Is Something Missing From Your Wedding?

By Deborah Wilson Smart
Stay Focused Magazine Summer 2014 Issue

She sat down to plan her wedding. It was going to be a simple gathering of family and friends. They held the wedding at the local Justice of the Peace. It was a civil ceremony, which only required a marriage license and bride and groom. It was over in a matter of minutes. The couple heard no mention of God, or spiritual advice about godly unions. What they received at the end was well wishes and she received a can opener from the Justice of the Peace.

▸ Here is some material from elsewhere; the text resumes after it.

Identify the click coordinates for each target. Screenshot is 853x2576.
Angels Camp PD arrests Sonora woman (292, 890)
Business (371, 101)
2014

Later, she met the man of her dreams. She planned her wedding, “this time” keeping in mind it would be an interfaith ceremony. He was Caucasian and Jewish; she was Black and Baptist. She found a Rabbi who did interfaith weddings. They held the wedding at their apartment on a rainy Friday afternoon. They stood under a traditional canopy called “the huppah” which symbolizes the new home that the couple will create. No one mentioned any New Testament teachings of Christ. There was no sharing of Ephesians 5 or 1 Corinthians, the love scripture, during the wedding message. The ceremony ended, the huppah was removed and the couple began their life together.

She finally found the right man. He saved her from an abusive marriage. He became her crisis center. He filled her weekends with fun and excitement. They planned to honeymoon in Hawaii. She purchased Fodor’s Hawaii and decided to research weddings. She found weddings were big business throughout Hawaii. She settled on a wedding by the pool of the photographers. A Chinese Minister married them, with the photographer and his wife and two macaws as witnesses. Neither her Mother nor Father attended. There were no family and friends. The Minister did share 1 Corinthians 13; it seemed like the perfect wedding in paradise.

These three different weddings had something in common. The minute the relationships became intense, wedding plans began. There was no preparation of the bride and groom as to what God’s plans for marriage was. They got Genesis 2:24 right; “for this cause shall a man leave his father and mother and shall cleave to his wife, and they shall become one flesh.” However, they failed to see the big picture. These marriages were not in the exact image that God purposed. None who officiated the wedding admonished the bride and groom to follow God’s Blueprint for Marriage Relationships in Ephesians 5.

God lays out his marriage plans for Christians and Non-Christians in the following scriptures. (Scripture Verses: Genesis 2:18-25; Mark 19:5, Mark 10:7-8, and Ephesians 5:31) These scripture verses reinforce that God wants a husband and wife to make their relationship the number one priority of their lives. No one should come between them except God.

In the first marriage, the groom’s life desire was not to be a husband and father, but a police officer. Seven years of their marriage he spent hours upon hours serving the community, putting his life on the line. This is a noble thing to do, but not at the expense of the marriage relationship. In the second marriage, partying and entertaining friends, and lusting after the good life was the priority. However, during this marriage, the bride desired to “get right with God”. Her Baptist upbringing pulled at her heart and her desire to have a relationship with Jesus created a wedge in their marriage. He did not share the same desire. He continued to drink and was jealous of his wife’s desire to reconnect with her religion. Scripture says, “Be not unequally yoked.” The physical and emotional abuse was the result of “being unequally yoked”.

In the third marriage, she and the groom has settled into marriage and eventually added church attendance to their lives. It was short lived because again it was the bride’s desire to have the relationship with Jesus. Raised under different tenants the groom could not understand her desires to attend church and bible study. Even though unequally yoked, her relationship with Christ kept the marriage together until his death 20 years later.

Do not build your marriage foundation on sand, without God’s blueprint for marriage. Adding this blueprint to your wedding plans gives your marriage a firm foundation to build a lasting relationship. You have a chance to withstand outside distractions and interactions, which will come to whittle away at your relationship. Wedding plans should bring you into a relationship with God, not only a relationship between man and woman.